>>>

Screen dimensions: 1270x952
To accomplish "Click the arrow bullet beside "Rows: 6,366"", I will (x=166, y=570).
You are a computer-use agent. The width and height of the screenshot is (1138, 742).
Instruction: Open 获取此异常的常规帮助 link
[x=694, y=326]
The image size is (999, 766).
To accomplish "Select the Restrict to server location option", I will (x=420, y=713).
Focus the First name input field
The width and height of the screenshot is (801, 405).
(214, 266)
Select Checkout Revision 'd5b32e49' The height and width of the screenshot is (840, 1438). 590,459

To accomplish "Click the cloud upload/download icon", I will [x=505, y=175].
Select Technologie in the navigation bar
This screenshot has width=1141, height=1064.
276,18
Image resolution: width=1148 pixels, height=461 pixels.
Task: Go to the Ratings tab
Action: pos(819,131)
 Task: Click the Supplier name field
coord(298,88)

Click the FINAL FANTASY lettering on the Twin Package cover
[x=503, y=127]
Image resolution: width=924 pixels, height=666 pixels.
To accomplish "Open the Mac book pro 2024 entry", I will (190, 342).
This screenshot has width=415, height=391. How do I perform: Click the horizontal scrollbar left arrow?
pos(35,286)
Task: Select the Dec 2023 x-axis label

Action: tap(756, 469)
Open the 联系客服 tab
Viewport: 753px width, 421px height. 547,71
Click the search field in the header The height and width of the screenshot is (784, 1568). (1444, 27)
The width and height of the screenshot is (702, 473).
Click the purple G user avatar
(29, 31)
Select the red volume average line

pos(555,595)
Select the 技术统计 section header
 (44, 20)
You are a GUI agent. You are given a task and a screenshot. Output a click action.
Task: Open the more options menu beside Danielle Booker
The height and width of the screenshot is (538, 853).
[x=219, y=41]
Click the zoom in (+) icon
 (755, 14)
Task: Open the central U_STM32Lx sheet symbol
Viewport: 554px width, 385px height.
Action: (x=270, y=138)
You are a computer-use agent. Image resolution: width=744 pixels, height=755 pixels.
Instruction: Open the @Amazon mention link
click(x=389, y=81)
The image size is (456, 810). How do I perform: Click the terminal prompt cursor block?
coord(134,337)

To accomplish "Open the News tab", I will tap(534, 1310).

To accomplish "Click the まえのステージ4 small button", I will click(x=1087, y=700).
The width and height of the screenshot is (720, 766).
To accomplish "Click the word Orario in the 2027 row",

<<<

- **WHAT YOU WILL DO**
Copy out each line of the data that has the word "computer" in it.

- **ANSWER TO THE PROBLEM**
You are a computer-use agent. The width and height of the screenshot is (1138, 742).
You are a computer-use agent. Image resolution: width=744 pixels, height=755 pixels.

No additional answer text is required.